(Rows on target coordinates)
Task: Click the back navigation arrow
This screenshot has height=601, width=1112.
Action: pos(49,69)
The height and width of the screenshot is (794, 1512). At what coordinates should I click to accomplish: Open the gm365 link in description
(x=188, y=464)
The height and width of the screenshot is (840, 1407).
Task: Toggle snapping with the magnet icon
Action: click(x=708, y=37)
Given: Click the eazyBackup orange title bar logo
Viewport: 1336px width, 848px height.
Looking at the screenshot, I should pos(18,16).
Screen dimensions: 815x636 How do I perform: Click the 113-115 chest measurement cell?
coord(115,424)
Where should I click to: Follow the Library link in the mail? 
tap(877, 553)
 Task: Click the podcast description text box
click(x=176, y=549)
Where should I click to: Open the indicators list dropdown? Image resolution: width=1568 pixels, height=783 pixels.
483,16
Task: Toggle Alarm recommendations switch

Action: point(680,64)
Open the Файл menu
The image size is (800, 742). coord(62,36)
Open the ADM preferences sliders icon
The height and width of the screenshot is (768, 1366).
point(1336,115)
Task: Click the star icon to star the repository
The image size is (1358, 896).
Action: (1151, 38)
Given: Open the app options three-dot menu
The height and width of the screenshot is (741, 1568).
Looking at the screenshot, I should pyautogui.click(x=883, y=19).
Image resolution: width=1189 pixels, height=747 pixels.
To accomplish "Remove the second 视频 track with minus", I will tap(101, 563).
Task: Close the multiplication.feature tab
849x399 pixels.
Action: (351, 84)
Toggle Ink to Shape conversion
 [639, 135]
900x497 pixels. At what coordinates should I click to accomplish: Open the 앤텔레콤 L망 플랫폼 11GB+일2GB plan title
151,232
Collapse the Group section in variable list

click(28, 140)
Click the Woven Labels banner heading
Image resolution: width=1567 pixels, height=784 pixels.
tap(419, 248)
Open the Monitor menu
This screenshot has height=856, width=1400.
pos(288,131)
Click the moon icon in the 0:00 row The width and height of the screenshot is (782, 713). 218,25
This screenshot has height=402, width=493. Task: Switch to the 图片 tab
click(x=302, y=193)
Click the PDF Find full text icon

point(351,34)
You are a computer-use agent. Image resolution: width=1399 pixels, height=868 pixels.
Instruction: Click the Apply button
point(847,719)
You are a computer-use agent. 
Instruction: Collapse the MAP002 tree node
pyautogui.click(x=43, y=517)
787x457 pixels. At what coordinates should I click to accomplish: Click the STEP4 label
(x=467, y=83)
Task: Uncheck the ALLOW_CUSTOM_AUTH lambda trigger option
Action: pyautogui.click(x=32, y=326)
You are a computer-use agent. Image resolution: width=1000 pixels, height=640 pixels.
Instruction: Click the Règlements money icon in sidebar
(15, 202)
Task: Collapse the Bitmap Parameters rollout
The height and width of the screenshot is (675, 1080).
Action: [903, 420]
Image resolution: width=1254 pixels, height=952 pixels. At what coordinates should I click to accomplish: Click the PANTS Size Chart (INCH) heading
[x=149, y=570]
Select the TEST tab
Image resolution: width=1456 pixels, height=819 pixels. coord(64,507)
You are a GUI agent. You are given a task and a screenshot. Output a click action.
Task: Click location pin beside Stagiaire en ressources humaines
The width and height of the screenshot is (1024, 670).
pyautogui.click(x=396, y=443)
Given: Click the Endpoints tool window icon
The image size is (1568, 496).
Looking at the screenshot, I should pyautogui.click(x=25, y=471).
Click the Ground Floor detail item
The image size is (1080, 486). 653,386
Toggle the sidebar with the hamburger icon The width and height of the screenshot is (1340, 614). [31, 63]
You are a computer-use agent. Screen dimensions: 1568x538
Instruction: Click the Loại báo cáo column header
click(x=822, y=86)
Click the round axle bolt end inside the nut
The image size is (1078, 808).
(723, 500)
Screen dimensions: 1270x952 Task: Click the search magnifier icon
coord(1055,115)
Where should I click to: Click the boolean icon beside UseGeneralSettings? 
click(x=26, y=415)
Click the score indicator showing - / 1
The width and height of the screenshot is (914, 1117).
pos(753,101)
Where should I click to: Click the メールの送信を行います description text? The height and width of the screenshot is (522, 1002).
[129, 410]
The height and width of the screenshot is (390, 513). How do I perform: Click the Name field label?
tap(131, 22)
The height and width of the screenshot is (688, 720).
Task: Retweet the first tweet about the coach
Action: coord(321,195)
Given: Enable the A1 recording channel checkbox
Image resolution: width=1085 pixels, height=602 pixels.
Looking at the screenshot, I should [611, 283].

[WHAT THE EXERCISE ASKS]: Can you turn every line of the rows above into a Markdown table with the columns "No." and "Line", numbering each line and leaving out blank lines?

[RESULT]:
| No. | Line |
|---|---|
| 1 | Task: Click the back navigation arrow |
| 2 | This screenshot has height=601, width=1112. |
| 3 | Action: pos(49,69) |
| 4 | The height and width of the screenshot is (794, 1512). At what coordinates should I click to accomplish: Open the gm365 link in description |
| 5 | (x=188, y=464) |
| 6 | The height and width of the screenshot is (840, 1407). |
| 7 | Task: Toggle snapping with the magnet icon |
| 8 | Action: click(x=708, y=37) |
| 9 | Given: Click the eazyBackup orange title bar logo |
| 10 | Viewport: 1336px width, 848px height. |
| 11 | Looking at the screenshot, I should pos(18,16). |
| 12 | Screen dimensions: 815x636 How do I perform: Click the 113-115 chest measurement cell? |
| 13 | coord(115,424) |
| 14 | Where should I click to: Follow the Library link in the mail?  |
| 15 | tap(877, 553) |
| 16 |  Task: Click the podcast description text box |
| 17 | click(x=176, y=549) |
| 18 | Where should I click to: Open the indicators list dropdown? Image resolution: width=1568 pixels, height=783 pixels. |
| 19 | 483,16 |
| 20 | Task: Toggle Alarm recommendations switch |
| 21 | Action: point(680,64) |
| 22 | Open the Файл menu |
| 23 | The image size is (800, 742). coord(62,36) |
| 24 | Open the ADM preferences sliders icon |
| 25 | The height and width of the screenshot is (768, 1366). |
| 26 | point(1336,115) |
| 27 | Task: Click the star icon to star the repository |
| 28 | The image size is (1358, 896). |
| 29 | Action: (1151, 38) |
| 30 | Given: Open the app options three-dot menu |
| 31 | The height and width of the screenshot is (741, 1568). |
| 32 | Looking at the screenshot, I should pyautogui.click(x=883, y=19). |
| 33 | Image resolution: width=1189 pixels, height=747 pixels. |
| 34 | To accomplish "Remove the second 视频 track with minus", I will tap(101, 563). |
| 35 | Task: Close the multiplication.feature tab |
| 36 | 849x399 pixels. |
| 37 | Action: (351, 84) |
| 38 | Toggle Ink to Shape conversion |
| 39 |  [639, 135] |
| 40 | 900x497 pixels. At what coordinates should I click to accomplish: Open the 앤텔레콤 L망 플랫폼 11GB+일2GB plan title |
| 41 | 151,232 |
| 42 | Collapse the Group section in variable list |
| 43 | click(28, 140) |
| 44 | Click the Woven Labels banner heading |
| 45 | Image resolution: width=1567 pixels, height=784 pixels. |
| 46 | tap(419, 248) |
| 47 | Open the Monitor menu |
| 48 | This screenshot has height=856, width=1400. |
| 49 | pos(288,131) |
| 50 | Click the moon icon in the 0:00 row The width and height of the screenshot is (782, 713). 218,25 |
| 51 | This screenshot has height=402, width=493. Task: Switch to the 图片 tab |
| 52 | click(x=302, y=193) |
| 53 | Click the PDF Find full text icon |
| 54 | point(351,34) |
| 55 | You are a computer-use agent. Image resolution: width=1399 pixels, height=868 pixels. |
| 56 | Instruction: Click the Apply button |
| 57 | point(847,719) |
| 58 | You are a computer-use agent.  |
| 59 | Instruction: Collapse the MAP002 tree node |
| 60 | pyautogui.click(x=43, y=517) |
| 61 | 787x457 pixels. At what coordinates should I click to accomplish: Click the STEP4 label |
| 62 | (x=467, y=83) |
| 63 | Task: Uncheck the ALLOW_CUSTOM_AUTH lambda trigger option |
| 64 | Action: pyautogui.click(x=32, y=326) |
| 65 | You are a computer-use agent. Image resolution: width=1000 pixels, height=640 pixels. |
| 66 | Instruction: Click the Règlements money icon in sidebar |
| 67 | (15, 202) |
| 68 | Task: Collapse the Bitmap Parameters rollout |
| 69 | The height and width of the screenshot is (675, 1080). |
| 70 | Action: [903, 420] |
| 71 | Image resolution: width=1254 pixels, height=952 pixels. At what coordinates should I click to accomplish: Click the PANTS Size Chart (INCH) heading |
| 72 | [x=149, y=570] |
| 73 | Select the TEST tab |
| 74 | Image resolution: width=1456 pixels, height=819 pixels. coord(64,507) |
| 75 | You are a GUI agent. You are given a task and a screenshot. Output a click action. |
| 76 | Task: Click location pin beside Stagiaire en ressources humaines |
| 77 | The width and height of the screenshot is (1024, 670). |
| 78 | pyautogui.click(x=396, y=443) |
| 79 | Given: Click the Endpoints tool window icon |
| 80 | The image size is (1568, 496). |
| 81 | Looking at the screenshot, I should pyautogui.click(x=25, y=471). |
| 82 | Click the Ground Floor detail item |
| 83 | The image size is (1080, 486). 653,386 |
| 84 | Toggle the sidebar with the hamburger icon The width and height of the screenshot is (1340, 614). [31, 63] |
| 85 | You are a computer-use agent. Screen dimensions: 1568x538 |
| 86 | Instruction: Click the Loại báo cáo column header |
| 87 | click(x=822, y=86) |
| 88 | Click the round axle bolt end inside the nut |
| 89 | The image size is (1078, 808). |
| 90 | (723, 500) |
| 91 | Screen dimensions: 1270x952 Task: Click the search magnifier icon |
| 92 | coord(1055,115) |
| 93 | Where should I click to: Click the boolean icon beside UseGeneralSettings?  |
| 94 | click(x=26, y=415) |
| 95 | Click the score indicator showing - / 1 |
| 96 | The width and height of the screenshot is (914, 1117). |
| 97 | pos(753,101) |
| 98 | Where should I click to: Click the メールの送信を行います description text? The height and width of the screenshot is (522, 1002). |
| 99 | [129, 410] |
| 100 | The height and width of the screenshot is (390, 513). How do I perform: Click the Name field label? |
| 101 | tap(131, 22) |
| 102 | The height and width of the screenshot is (688, 720). |
| 103 | Task: Retweet the first tweet about the coach |
| 104 | Action: coord(321,195) |
| 105 | Given: Enable the A1 recording channel checkbox |
| 106 | Image resolution: width=1085 pixels, height=602 pixels. |
| 107 | Looking at the screenshot, I should [611, 283]. |